By Christopher Robin Negelein
After last week’s cliffhanger, where a giant asteroid with no propulsion systems managed to adjust onto it’s own course, the tension is running high for a whole episode where, again the Martians were a no show.
For the super powers, the show bounced back and forth between Fred Johnson’s bridge on Tycho station and Earth’s UN war room. Man, I’d kill for a holographic display like that.
For hard scifi fans, there probably hasn’t been a better moment of fast and furious “Sciencing the Shit” on how Eros was breaking some of the laws of physics since The Martian went up on the silver screen. (and much, much longer on TV) when the Roci crew did the math only to figure out that what they were seeing was merely the waste heat from something.
I’ve noticed that as the action ramps up on The Expanse, the plot narrows down to just the essentials with maybe a side note here and there.
On the outside, everyone was chasing the asteroid in their own way, only to have Eros pour on more speed or tricks to avoid capture or destruction. Inside, Miller keeps slapping his bomb into sleep mode every few minutes and creeps closer to a bizarre heat signature at the center of it all as he hears the voices in his head get louder.
Earth sends half of it’s interplanetary nukes on Eros, then the asteroid goes stealth on radar, the Roci crew volunteers to paint the rock for the missiles through an OPA message beam, the rock picks up speed. The Expanse sticks to its science roots, though, having the Roci crew belt and juice up for the high gees as the characters gasp for breath and Amos gives one of those “I’m in pain here, but I’m not going to give in” chuckles.
Inside, Miller hears one voice over all the others, Julie’s. She keeps taunting that no one is going to take away the Razorback, her racing yacht from season one. He shares the theory that her consciousness has infected the protomolecule back and maybe she thinks she’s back in her ship and outracing everyone. The Roci crew is a bit impatient, since they are about 2 gees short from getting strokes.
Inside, the Miller is now back in the Blue Falcon where the hotel is now the center of a labyrinthine, blue glowing nervous system. Julie floats there in a web of blue.
She’s been dreaming of flying the Razorback, but now she is so tired and bitter that no one saved her. Julie wants to go home. She can’t stop Eros, the “work” must continue, but she might still tweak the course.
We can go anywhere you want, but we can’t go back to Earth,” Miller says. It’s a touching and tender scene. As close as it can happen in the harsh Expanse universe, love and kindness saves the day. The two disarm the nuke and hold each other.
To clarify for the audience, the whole solar system watches as Eros impacts on Venus. For some, it’s a fitting memorial for Miller.
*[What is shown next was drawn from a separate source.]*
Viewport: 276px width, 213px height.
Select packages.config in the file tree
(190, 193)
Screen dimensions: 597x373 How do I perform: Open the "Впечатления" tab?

The Roci crew gives a toast to his empty chair and Belter punk gets his first true neck tat.
Avasarala has a touching scene with her husband as she stays behind during the evacuation of Earth.
Errinwright give Mr Mao a final voice mail that sounds as bitter as a bad breakup.
With Julie taking over the protomolecule, it makes even more sense why aliens would want to send it to a planet with life, but not intelligent life. If these guys are still around they have got to be shitting bricks.